→ What this task involves
Search the data for "computer". Each line containing it is to be copied.
BEGIN Supplied records
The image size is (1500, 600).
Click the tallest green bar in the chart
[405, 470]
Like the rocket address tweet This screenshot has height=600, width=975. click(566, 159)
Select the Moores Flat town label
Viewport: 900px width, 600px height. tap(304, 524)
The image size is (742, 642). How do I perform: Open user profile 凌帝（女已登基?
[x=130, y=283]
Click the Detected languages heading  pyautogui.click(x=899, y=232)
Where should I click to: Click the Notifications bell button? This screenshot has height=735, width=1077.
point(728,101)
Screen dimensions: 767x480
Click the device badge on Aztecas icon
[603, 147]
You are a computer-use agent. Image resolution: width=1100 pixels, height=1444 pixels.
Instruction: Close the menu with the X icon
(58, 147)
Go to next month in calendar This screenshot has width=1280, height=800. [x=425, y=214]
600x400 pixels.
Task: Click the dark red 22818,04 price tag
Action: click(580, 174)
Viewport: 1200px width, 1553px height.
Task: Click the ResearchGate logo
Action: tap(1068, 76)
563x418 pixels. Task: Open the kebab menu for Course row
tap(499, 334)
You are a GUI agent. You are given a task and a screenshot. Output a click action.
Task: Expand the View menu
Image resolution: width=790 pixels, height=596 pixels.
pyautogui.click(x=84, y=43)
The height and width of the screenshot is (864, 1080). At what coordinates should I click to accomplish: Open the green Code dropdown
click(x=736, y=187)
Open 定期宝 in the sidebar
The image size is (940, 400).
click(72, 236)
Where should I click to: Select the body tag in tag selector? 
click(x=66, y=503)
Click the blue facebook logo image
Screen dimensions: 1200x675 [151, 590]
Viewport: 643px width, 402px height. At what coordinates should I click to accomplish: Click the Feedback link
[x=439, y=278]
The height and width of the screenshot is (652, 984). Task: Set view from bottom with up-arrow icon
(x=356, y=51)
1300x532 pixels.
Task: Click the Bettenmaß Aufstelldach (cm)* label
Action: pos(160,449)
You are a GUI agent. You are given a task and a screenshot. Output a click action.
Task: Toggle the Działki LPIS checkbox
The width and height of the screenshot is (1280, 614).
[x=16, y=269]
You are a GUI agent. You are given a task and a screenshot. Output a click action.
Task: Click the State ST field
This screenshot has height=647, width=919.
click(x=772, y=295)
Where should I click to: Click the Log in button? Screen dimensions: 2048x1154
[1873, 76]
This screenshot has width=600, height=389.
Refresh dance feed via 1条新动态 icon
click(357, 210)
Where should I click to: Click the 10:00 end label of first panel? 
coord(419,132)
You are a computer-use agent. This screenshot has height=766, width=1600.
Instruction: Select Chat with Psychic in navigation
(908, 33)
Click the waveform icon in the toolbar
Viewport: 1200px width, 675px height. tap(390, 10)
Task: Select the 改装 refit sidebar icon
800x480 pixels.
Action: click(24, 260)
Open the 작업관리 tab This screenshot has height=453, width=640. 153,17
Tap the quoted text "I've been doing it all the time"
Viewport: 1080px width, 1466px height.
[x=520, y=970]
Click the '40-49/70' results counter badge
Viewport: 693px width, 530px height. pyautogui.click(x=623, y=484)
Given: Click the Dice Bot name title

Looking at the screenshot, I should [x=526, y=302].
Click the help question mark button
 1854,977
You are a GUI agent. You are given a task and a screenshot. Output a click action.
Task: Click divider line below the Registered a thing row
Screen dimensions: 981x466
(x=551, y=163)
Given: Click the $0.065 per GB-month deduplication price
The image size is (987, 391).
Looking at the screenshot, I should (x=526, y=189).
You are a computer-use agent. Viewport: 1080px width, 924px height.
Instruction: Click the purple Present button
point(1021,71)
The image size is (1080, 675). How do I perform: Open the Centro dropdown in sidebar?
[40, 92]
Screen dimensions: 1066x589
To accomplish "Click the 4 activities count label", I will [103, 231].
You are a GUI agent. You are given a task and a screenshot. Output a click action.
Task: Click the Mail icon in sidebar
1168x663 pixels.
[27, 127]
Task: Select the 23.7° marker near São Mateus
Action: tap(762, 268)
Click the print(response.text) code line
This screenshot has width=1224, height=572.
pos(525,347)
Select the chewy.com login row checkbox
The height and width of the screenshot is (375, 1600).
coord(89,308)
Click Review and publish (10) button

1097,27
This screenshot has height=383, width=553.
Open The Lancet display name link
END Supplied records
→ Problem solution
You are a computer-use agent. Image resolution: width=1100 pixels, height=1444 pixels.
You are a computer-use agent. This screenshot has height=766, width=1600.
You are a computer-use agent. Viewport: 1080px width, 924px height.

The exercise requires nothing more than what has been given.